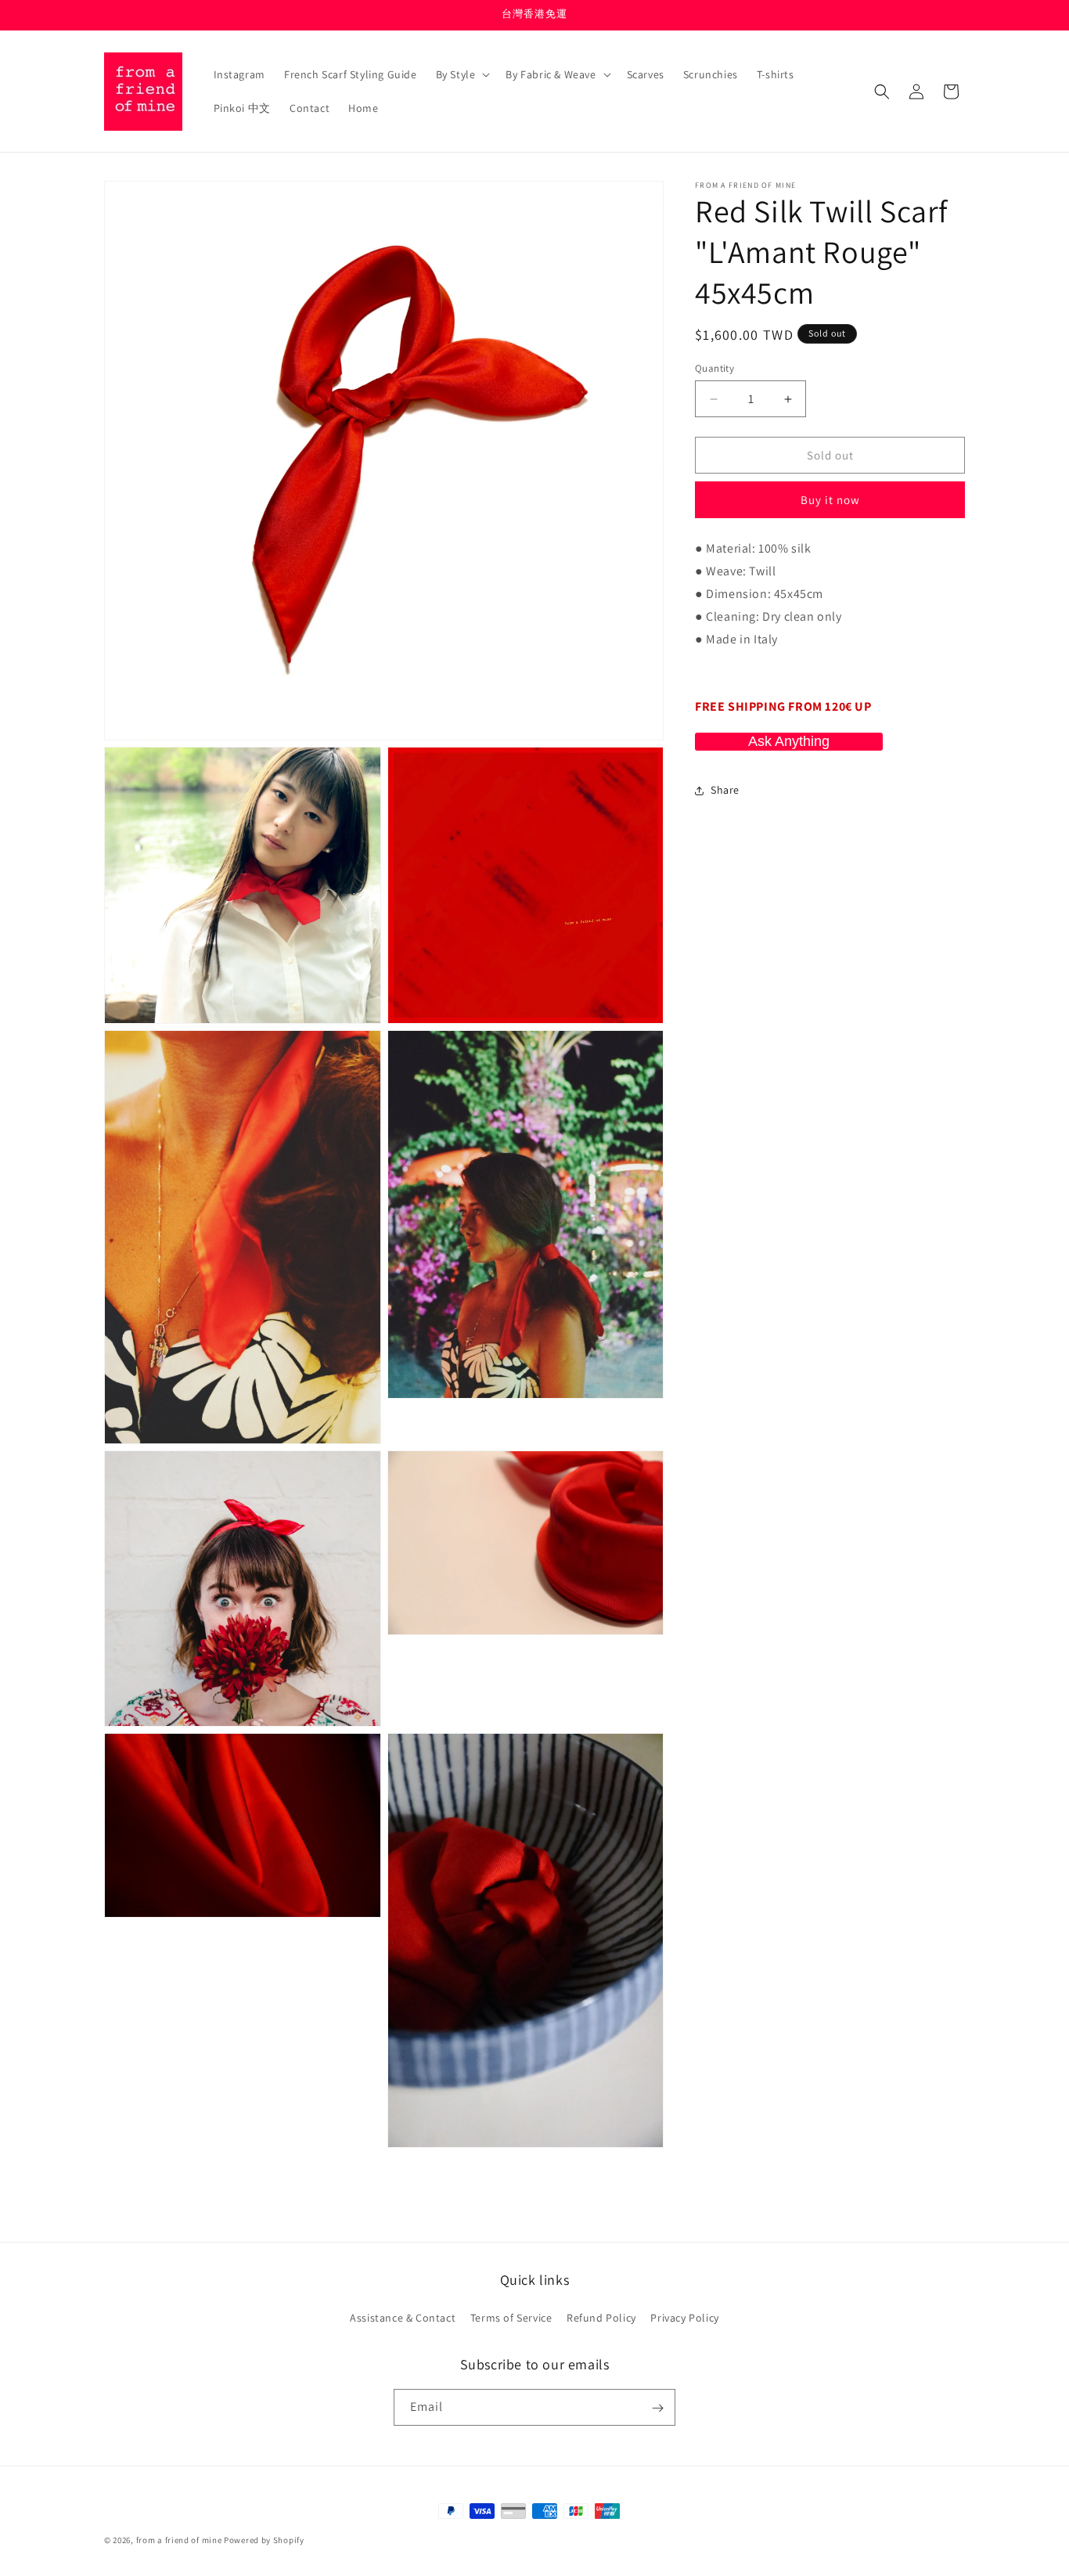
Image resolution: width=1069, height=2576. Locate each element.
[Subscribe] (657, 2408)
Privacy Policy (684, 2318)
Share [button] (725, 790)
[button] (462, 74)
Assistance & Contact (402, 2318)
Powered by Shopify (264, 2540)
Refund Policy (601, 2318)
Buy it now (830, 500)
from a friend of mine (179, 2540)
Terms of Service (511, 2318)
-.-.-
- Task goal
Only the pictures are to be left out; all other material is to be output exactly.

- Reply
Image resolution: width=1069, height=2576. Locate each element.
[Subscribe] (657, 2408)
Privacy Policy (684, 2318)
Share [button] (725, 790)
[button] (462, 74)
Assistance & Contact (402, 2318)
Powered by Shopify (264, 2540)
Refund Policy (601, 2318)
Buy it now (830, 500)
from a friend of mine (179, 2540)
Terms of Service (511, 2318)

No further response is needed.